About the Artist

Melanie Berry ,   Parkton , MD

I use common, everyday materials to work in a medium with strong ties to decorative art and popular craft. Depending on the viewer, these ties can present a barrier or a pathway to serious consideration. Although repurposed, my materials are still recognizable as objects made for another use, suggesting that meaning and value can be found by looking at something in a different way. I hope to engage through familiarity while raising larger questions about economic consumption and our attachment to objects. I choose my materials for their tactile qualities, but am equally inspired by how and why they were made, used, valued and de-valued. Recognition and discovery describe both the process and intention of my work.

Truncated series: My initial interest in trees as a mosaic subject was superficial. Bark resembled the textures and hues of the handmade pottery I used as tesserae and I wanted to see how these materials would translate the physical presence and visual impression of a tree.
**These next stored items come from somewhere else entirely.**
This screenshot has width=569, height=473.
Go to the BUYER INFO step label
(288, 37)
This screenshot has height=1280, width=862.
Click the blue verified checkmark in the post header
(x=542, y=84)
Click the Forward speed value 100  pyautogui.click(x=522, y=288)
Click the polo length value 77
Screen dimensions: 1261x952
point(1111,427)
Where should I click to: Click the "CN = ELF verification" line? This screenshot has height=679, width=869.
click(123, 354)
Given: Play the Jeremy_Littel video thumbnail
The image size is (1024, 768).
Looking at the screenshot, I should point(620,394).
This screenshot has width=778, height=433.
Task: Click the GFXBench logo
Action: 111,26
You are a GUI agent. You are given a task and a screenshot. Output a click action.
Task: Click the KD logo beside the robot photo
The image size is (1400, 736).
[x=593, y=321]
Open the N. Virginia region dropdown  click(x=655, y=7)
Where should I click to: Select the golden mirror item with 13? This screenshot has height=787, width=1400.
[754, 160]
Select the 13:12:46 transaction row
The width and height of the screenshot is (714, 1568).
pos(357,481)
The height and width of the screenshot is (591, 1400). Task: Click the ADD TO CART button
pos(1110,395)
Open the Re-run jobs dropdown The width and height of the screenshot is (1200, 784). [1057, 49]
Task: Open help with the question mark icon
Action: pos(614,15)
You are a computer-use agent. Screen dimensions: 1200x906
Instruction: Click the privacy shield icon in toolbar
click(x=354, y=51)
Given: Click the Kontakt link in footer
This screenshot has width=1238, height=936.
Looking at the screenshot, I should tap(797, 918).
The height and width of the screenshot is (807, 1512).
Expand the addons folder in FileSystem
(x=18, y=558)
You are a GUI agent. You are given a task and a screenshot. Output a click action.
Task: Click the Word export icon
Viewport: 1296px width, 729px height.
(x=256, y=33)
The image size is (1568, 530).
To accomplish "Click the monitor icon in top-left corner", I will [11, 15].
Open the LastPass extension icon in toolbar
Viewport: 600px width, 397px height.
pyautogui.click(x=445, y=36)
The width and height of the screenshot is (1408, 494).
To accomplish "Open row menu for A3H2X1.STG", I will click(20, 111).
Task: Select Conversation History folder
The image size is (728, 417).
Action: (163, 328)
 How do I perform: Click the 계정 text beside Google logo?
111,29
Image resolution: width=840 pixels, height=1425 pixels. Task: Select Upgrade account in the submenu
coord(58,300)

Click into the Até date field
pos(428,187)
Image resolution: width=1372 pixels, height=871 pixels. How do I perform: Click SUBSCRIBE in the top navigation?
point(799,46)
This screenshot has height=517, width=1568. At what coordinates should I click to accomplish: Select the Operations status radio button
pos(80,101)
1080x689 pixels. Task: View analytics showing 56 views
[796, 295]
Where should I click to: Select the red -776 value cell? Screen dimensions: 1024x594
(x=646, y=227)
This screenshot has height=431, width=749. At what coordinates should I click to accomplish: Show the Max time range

That was the starting point for a six-part series, completed March through December of 2020 - a time of tension and isolation, both political and personal. The divisive politics and social unrest of 2020 unfolded against the backdrop of a deadly worldwide pandemic. Our truncated lives reminded us of nature’s power to destroy and to heal.

Gibson Widow series: I came of age during a time of dramatic upheaval in the ongoing evolution of gender equality. On the nightly news, women burned bras in defiance of social norms, while in my daily life those norms were expressed as practical advice: Why buy the cow when the milk is free? It’s as easy to love a rich man as a poor! A set of plates featuring the Charles Dana Gibson illustrations from “A Widow and Her Friends” inspired a mosaic series that attempts to understand and reconcile the contradictions that shaped me. Using fractured materials associated with traditional “women’s work,” I embed the Gibson Girl - a century-old symbol of both idealized femininity and New Woman independence - within a landscape of intersecting signs and symbols. Pictures and patterns marketed to women in the form of dishware are nipped and shaped to create and disrupt the andamento that links one scene to the next.